Artificial Intelligence Review 18: 77–95, 2002.
© 2002 Kluwer Academic Publishers. Printed in the Netherlands.
77
A Perspective View and Survey of Meta-Learning
RICARDO VILALTA and YOUSSEF DRISSI
IBM T.J. Watson Research Center, 30 Saw Mill River Rd, Hawthorne NY, 10532 USA
(E-mail: vilalta@us.ibm.com, youseffd@us.ibm.com)

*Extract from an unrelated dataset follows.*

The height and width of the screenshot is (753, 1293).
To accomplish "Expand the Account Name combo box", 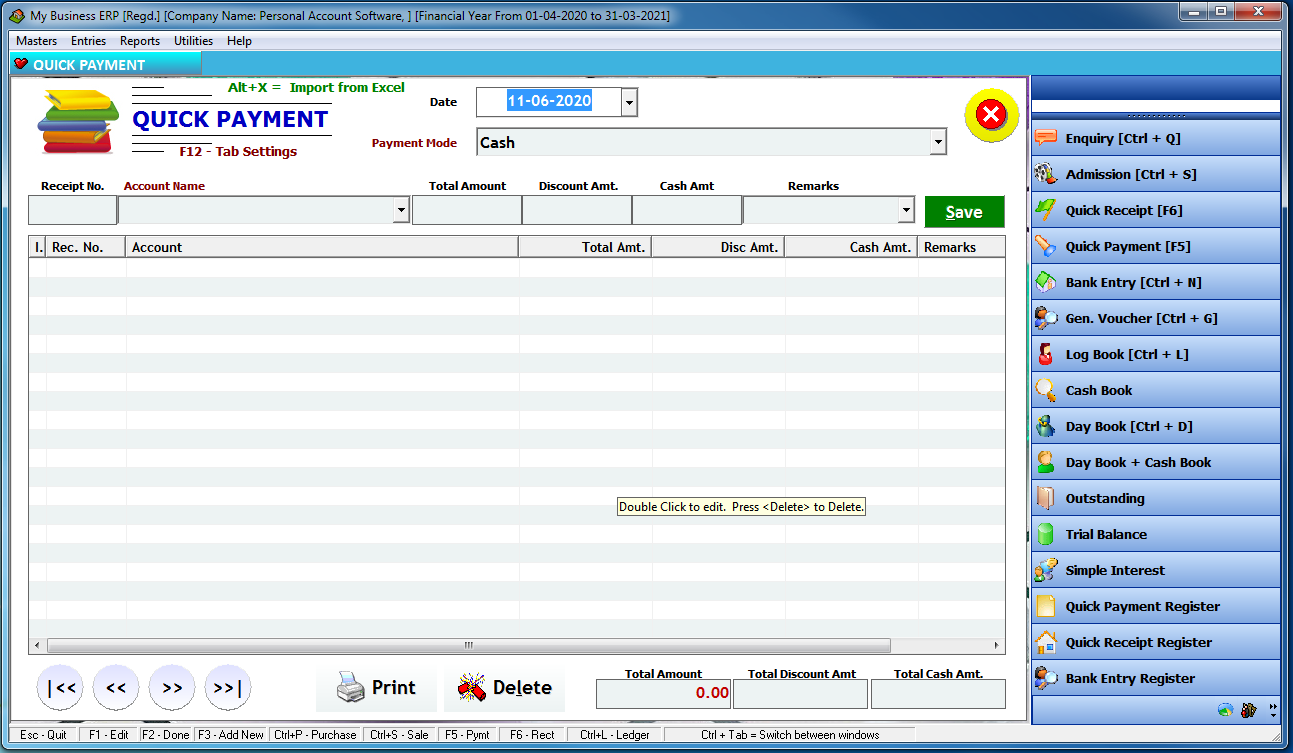I will pyautogui.click(x=402, y=210).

Abstract. Different researchers hold different views of what the term meta-learning exactly
means. The first part of this paper provides our own perspective view in which the goal is
to build self-adaptive learners (i.e. learning algorithms that improve their bias dynamically
through experience by accumulating meta-knowledge). The second part provides a survey of
meta-learning as reported by the machine-learning literature. We find that, despite different
views and research lines, a question remains constant: how can we exploit knowledge about
learning (i.e. meta-knowledge) to improve the performance of learning algorithms? Clearly
the answer to this question is key to the advancement of the field and continues being the
subject of intensive research.
Keywords: classification, inductive learning, meta-knowledge
1. Introduction
Meta-learning studies how learning systems can increase in efficiency
through experience; the goal is to understand how learning itself can become
flexible according to the domain or task under study. All learning systems
work by adapting to a specific environment, which reduces to imposing a
partial ordering or bias on the set of possible hypotheses explaining a concept
(Mitchell (1980)). Meta-learning differs from base-learning in the scope of
the level of adaptation: meta-learning studies how to choose the right bias
dynamically, as opposed to base-learning where the bias is fixed a priori, or
user parameterized. In a typical inductive-learning scenario, applying a base-
learner (e.g. decision tree, neural network, or support vector machine) over
some data produces a hypothesis that depends on the fixed bias embedded
in the learner. Learning takes place at the base-level because the quality of
the hypothesis normally improves with an increasing number of examples.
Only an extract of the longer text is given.